The film was shot in Chicago. According to the Los Angeles Times, cold weather and persistent rain affected the production, and rain was incorporated into the film's visual style and story.

==Soundtrack==
The soundtrack included songs by artists such as Maxwell, Lauryn Hill, Groove Theory, and Cassandra Wilson. A 2022 essay published by the Criterion Collection stated that the soundtrack's reception helped renew interest in the film after its initial theatrical underperformance.

==Reception==
On Rotten Tomatoes, the film holds a 76% approval rating based on reviews from 29 critics, with an average rating of 6.7/10. The consensus summarizes: "An endearing romance that puts a fairly fresh perspective on familiar framework, Love Jones is worth falling for." On Metacritic it has a score of 65% based on reviews from 22 critics. Audiences surveyed by CinemaScore gave the film a grade "A" on scale of A to F.

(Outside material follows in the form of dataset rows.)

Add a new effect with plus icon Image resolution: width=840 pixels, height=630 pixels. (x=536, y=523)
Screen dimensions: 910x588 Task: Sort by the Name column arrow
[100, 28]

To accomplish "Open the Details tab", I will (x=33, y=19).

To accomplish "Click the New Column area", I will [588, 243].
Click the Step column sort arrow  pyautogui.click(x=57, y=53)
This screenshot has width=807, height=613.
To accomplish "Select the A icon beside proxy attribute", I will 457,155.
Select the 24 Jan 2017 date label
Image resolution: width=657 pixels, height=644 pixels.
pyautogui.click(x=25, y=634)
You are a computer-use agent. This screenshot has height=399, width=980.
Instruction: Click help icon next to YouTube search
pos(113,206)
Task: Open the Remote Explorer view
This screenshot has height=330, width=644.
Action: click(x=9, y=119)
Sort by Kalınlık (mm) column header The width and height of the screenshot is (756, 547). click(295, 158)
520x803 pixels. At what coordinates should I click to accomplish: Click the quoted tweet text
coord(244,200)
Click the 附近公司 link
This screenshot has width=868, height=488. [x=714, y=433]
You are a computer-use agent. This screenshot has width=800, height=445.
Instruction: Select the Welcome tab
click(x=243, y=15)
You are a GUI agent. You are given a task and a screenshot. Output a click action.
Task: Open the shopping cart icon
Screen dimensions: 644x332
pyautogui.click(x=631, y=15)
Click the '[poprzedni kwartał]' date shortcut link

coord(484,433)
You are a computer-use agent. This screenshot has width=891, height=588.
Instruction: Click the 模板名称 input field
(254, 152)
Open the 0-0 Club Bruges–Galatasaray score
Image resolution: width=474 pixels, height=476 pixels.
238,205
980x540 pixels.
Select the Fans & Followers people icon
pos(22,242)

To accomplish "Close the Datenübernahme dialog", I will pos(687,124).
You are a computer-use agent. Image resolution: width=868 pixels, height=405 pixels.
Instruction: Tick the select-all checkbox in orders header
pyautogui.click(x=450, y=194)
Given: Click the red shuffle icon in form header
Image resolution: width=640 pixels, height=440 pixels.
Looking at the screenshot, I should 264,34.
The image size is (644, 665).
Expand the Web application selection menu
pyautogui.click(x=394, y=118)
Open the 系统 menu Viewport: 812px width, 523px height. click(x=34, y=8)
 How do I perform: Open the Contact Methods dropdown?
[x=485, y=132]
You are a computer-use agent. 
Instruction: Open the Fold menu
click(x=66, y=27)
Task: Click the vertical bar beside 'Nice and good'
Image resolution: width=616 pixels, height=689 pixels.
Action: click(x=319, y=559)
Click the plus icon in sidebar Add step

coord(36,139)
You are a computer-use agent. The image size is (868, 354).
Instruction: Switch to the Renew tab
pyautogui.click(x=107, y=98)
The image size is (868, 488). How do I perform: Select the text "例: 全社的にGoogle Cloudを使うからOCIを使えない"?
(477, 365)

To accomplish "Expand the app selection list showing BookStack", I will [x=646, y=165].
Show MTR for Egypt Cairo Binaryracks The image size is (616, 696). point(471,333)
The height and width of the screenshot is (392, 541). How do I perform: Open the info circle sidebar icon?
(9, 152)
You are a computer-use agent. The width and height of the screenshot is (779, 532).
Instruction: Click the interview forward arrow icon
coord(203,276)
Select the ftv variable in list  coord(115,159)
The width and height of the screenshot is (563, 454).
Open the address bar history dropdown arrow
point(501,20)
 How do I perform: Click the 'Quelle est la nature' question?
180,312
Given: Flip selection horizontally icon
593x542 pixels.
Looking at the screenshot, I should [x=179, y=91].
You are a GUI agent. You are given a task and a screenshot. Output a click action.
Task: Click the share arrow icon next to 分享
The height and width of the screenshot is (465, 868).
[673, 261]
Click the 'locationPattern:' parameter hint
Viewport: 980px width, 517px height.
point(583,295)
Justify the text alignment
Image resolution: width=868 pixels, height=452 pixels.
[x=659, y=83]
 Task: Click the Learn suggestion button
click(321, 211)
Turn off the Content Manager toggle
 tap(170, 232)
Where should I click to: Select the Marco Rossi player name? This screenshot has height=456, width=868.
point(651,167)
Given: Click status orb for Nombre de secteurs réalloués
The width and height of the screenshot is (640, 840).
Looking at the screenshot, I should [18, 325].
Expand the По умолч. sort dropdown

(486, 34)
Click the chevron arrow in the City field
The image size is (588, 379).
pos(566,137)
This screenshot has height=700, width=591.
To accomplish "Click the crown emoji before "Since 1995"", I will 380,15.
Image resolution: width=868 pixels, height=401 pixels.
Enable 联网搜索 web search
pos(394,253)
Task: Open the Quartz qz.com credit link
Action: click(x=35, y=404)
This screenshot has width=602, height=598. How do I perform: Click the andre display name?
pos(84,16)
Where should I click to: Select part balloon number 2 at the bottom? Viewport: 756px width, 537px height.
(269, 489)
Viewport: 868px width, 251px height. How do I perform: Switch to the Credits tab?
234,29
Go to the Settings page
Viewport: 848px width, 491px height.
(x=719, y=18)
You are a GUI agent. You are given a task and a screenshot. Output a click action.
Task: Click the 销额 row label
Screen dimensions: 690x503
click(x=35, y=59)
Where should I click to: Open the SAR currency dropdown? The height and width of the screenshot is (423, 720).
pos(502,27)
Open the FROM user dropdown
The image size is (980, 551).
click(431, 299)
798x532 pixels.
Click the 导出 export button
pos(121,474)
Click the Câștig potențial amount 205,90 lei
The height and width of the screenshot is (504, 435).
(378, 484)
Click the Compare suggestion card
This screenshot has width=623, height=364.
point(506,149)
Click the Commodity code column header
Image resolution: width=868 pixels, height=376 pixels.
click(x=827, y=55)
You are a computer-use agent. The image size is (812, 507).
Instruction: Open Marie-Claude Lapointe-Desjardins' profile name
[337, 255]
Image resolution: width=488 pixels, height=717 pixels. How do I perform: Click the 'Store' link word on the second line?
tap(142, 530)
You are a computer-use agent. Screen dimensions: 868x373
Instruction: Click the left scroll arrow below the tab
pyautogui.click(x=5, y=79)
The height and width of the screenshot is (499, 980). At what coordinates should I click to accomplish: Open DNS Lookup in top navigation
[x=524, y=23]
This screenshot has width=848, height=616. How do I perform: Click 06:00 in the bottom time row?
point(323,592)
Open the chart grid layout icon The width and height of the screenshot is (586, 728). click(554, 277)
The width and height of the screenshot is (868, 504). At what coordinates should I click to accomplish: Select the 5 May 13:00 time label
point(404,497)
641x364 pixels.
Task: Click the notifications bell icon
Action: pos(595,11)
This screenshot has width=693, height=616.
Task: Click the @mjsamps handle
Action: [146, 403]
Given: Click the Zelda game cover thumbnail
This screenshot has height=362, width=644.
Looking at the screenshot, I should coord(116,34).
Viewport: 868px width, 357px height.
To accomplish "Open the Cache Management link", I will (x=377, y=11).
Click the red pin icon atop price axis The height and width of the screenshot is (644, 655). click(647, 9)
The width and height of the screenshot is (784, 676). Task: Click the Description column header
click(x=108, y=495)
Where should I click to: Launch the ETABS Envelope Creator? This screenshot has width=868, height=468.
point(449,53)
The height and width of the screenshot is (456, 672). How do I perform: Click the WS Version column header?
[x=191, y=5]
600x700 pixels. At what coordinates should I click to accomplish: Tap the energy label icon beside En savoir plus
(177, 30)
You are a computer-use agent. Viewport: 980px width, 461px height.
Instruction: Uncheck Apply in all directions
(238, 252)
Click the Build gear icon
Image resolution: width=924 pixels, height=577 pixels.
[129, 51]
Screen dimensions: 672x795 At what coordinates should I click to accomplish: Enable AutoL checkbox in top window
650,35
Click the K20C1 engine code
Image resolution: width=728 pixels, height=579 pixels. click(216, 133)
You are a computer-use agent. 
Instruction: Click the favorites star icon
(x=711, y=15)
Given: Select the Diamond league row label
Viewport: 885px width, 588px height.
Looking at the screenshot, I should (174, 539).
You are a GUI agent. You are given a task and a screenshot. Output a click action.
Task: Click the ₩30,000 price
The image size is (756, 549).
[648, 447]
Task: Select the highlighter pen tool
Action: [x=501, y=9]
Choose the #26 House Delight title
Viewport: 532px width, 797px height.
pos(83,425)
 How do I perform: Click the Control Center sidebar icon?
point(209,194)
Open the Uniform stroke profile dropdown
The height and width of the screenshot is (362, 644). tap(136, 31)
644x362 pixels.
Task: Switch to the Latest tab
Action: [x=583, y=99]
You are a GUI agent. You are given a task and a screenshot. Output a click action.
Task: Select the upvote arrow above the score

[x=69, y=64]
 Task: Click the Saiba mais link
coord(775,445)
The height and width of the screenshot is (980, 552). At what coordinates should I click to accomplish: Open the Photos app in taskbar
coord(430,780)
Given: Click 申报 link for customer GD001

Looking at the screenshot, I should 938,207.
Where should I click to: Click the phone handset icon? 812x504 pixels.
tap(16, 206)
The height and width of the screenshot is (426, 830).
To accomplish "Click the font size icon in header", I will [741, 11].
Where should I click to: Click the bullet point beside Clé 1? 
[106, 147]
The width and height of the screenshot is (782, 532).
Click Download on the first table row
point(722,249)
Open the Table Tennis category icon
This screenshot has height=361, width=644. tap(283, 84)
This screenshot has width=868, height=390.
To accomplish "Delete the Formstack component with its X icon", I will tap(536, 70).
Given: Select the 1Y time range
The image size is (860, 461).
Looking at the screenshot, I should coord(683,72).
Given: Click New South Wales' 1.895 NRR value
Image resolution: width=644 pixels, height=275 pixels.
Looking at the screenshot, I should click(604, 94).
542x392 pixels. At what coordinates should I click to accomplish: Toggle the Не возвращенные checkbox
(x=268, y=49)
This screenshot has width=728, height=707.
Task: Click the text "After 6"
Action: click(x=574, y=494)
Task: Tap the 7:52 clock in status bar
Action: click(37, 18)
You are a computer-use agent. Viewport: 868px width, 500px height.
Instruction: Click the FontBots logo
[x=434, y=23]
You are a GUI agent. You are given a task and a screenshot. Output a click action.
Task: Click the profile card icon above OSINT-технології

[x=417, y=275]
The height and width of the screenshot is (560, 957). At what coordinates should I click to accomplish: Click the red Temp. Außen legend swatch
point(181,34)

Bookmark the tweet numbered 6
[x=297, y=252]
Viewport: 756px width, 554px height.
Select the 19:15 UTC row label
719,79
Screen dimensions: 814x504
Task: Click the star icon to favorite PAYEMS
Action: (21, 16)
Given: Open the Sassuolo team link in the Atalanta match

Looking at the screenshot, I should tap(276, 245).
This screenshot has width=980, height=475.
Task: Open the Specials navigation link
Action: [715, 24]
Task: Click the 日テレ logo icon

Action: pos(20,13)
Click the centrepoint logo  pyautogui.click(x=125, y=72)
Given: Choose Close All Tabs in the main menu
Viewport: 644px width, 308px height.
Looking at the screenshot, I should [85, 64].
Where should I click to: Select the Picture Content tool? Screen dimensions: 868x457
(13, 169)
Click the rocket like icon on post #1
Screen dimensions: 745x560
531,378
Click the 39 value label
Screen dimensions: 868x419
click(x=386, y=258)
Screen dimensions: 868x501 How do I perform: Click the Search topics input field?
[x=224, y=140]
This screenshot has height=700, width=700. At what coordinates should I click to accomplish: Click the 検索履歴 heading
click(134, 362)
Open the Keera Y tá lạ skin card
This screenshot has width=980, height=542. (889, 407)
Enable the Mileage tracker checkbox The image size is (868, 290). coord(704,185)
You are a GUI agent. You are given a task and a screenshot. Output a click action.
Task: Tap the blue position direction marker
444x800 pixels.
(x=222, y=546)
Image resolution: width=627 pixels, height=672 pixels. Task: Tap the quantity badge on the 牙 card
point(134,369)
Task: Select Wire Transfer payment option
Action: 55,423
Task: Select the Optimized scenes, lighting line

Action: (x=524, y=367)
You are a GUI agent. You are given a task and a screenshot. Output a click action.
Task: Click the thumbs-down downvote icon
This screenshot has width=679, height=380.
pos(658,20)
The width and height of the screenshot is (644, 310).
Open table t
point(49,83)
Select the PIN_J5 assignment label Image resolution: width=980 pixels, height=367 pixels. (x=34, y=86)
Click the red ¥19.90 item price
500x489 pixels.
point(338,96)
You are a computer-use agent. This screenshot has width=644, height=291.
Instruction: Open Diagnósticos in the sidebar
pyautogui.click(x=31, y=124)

Roger Ebert gave the film a score of three out of four stars, and expressed the view that "There is also a bow to the unconventional in the ending of his film. Many love stories contrive to get their characters together at the end. This one contrives, not to keep them apart, but to bring them to a bittersweet awareness that is above simple love. Some audience members would probably prefer a romantic embrace in the sunset, as the music swells. But Love Jones is too smart for that." He also noted on the acting: "It's hard to believe that Tate--so smooth, literate and attractive here--played the savage killer O-Dog in Menace II Society. Nia Long was Brandi, one of the girl friends, in Boyz n the Hood. Love Jones extends their range, to put it mildly".

James Berardinelli, writing for ReelReviews, also awarded the film three out of four stars, writing that "There are several reasons why this film works better than the common, garden-variety love story. To begin with, the setting and texture are much different than that of most mainstream romances. The culture, in which post-college African Americans mingle while pursuing careers and relationships, represents a significant change from what we're used to. The Sanctuary, the intimate Chicago nightclub where Darius and Nina meet, is rich in its eclectic, bluesy atmosphere. And Love Joness dialogue is rarely trite. When the characters open their mouths, it usually is because they have something intelligent to say, not because they're trying to fill up dead air with meaningless words".

==Home media==
The film was released on VHS by New Line Home Entertainment. It later received a standalone DVD release, as well as a New Line "double feature" DVD release, the latter of which also included the 1996 film A Thin Line Between Love and Hate.

A 4K restoration of the film was released on Blu-ray by the Criterion Collection on March 29, 2022.

The Criterion Collection released a director-approved Blu-ray edition on March 29, 2022. The release included a new 4K digital restoration supervised by Theodore Witcher, a 5.1 surround DTS-HD Master Audio soundtrack, an audio commentary by Witcher new interviews, a panel discussion with members of the cast and crew, and an essay by Danielle Amir Jackson.

==Legacy==
In a 2017 oral history, the Los Angeles Times described Love Jones as part of a group of late- 1990s and early-2000s films, including Soul Food, The Wood, and Brown Sugar, that broadened screen depiction of Black life, love, and relationships.

In 2025, the American Black Film Festival announced that Nia Long and Larenz Tate would serve as ambassadors for that year's festival and participate in "ABFF Remembers: Love Jones," s conversation and musical tribute focused on the film.